**Data in this exercise**
********
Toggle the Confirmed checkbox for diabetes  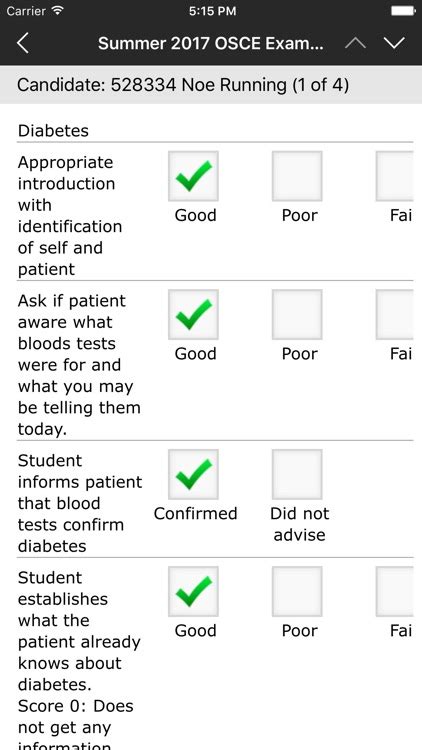click(x=193, y=474)
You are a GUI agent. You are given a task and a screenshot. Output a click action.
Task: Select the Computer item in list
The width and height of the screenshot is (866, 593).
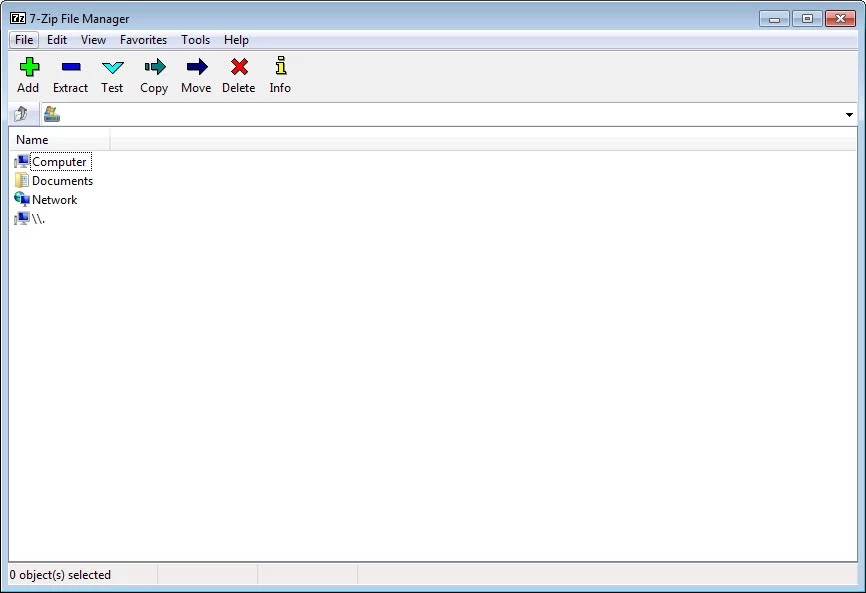(x=59, y=162)

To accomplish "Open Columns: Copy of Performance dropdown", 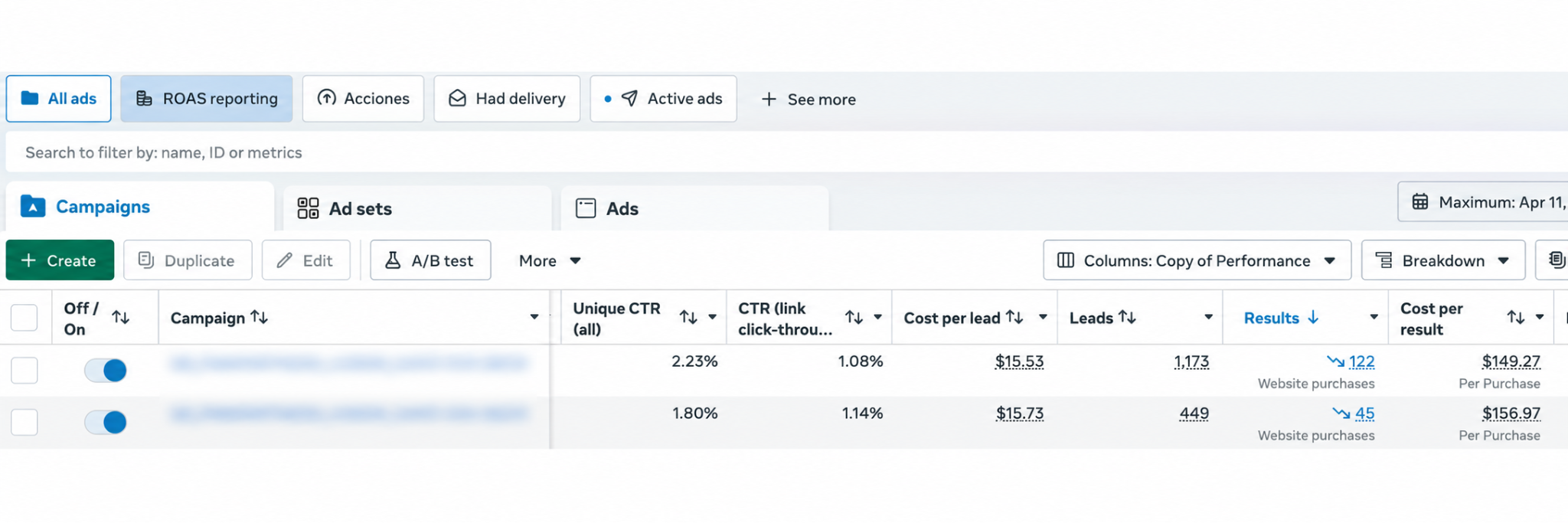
********
**Exercise directions**
Word for word, please, restate the lines of the listing from the one holding "The width and" down to the last line, leaving out any pictures.

**Output for this exercise**
The width and height of the screenshot is (866, 593).
(x=59, y=162)

To accomplish "Open Columns: Copy of Performance dropdown", 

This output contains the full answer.